Un ritornello che ricorre da anni: il gruppo di politici, estremamente preoccupati per la sicurezza dei cittadini, fa ora leva proprio sulla FTC, che nel 2003 aveva già lanciato l’ allarme sicurezza ; il Trademark and Patent Office statunitense aveva preparato il terreno a marzo 2007, e lo stesso gruppo di parlamentari aveva già tentato nei mesi scorsi di accoppiare privacy e file sharing in un binomio esplosivo per la sicurezza nazionale .
Sono sempre di più i malintenzionati che si guadagnano da vivere con furti di identità e sconfinamenti nei dati custoditi negli hard disk dei netizen , spiegano i firmatari dell’accorata lettera indirizzata alla FTC. Il primo caso eclatante, citato dal gruppo nel documento, risale a settembre scorso: un truffatore, sfruttando delle falle di Limewire, si è accaparrato i dati personali di almeno ottanta vittime, facendoli fruttare 70mila dollari. Una fortunata coincidenza che le forze dell’ordine abbiano potuto assicurare alla giustizia il malvivente. Per questo motivo si chiede alla FTC di indagare, di riconoscere che i sistemi P2P mettono a repentaglio la privacy degli utenti, per questo si chiede alla FTC di approntare strategie adeguate per tutelare i cittadini della rete.
È certo vero che esistono dei rischi nell’uso dei sistemi di condivisione P2P, spesso però generati da comportamenti avventati di utenti poco competenti.

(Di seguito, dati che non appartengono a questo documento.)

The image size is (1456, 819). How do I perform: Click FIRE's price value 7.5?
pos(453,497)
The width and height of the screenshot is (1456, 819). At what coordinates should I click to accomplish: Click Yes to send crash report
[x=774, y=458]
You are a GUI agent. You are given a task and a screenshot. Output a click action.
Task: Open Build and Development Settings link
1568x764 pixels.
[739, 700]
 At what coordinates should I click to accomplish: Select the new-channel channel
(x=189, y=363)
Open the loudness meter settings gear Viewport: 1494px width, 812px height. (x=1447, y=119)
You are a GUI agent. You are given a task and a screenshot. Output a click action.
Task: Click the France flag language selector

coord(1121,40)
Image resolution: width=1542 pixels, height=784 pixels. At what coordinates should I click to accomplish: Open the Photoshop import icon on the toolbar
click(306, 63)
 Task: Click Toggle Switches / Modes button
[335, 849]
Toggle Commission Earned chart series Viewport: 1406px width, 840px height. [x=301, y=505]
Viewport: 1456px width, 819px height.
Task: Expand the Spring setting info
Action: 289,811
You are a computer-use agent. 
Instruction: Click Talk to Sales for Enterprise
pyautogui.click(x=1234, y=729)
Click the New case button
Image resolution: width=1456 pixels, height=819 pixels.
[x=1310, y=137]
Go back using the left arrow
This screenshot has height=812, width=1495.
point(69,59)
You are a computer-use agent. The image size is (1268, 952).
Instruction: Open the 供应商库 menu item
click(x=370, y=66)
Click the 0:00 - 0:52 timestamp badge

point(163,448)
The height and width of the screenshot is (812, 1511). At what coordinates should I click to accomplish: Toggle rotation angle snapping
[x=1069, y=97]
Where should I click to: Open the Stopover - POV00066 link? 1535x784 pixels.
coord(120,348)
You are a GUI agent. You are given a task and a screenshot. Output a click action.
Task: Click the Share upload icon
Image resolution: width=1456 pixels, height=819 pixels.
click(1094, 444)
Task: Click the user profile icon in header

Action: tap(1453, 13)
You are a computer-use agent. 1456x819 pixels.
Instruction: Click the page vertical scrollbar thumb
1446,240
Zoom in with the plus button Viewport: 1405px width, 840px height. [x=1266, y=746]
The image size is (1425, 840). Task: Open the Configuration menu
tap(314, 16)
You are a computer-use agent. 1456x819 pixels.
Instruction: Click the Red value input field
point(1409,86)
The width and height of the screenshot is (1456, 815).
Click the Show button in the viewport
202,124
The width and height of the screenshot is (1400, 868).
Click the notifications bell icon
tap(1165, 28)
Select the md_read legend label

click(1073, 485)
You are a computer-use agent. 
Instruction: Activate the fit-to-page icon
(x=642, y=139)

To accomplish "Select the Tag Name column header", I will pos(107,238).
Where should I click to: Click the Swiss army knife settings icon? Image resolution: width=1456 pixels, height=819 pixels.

Non basterebbe informare i netizen e incoraggiare un uso più consapevole e responsabile delle tecnologie?
La richiesta che giunge del Congresso, suggeriscono i commentatori, sembra piuttosto un tentativo di scoraggiare le pratiche di file sharing, agevolato dalla potente industria dei contenuti.
Nel quadro tracciato dal gruppo di parlamentari, nella raffigurazione di sistemi P2P che tendono agli utenti delle trappole insidiose, stonano un poco la recenti decisioni di Isohunt e di Torrentspy , che hanno proibito l’accesso agli utenti americani perché incapaci di garantire loro la tutela dei dati personali, ambiti e tracciati dalle autorità statunitensi.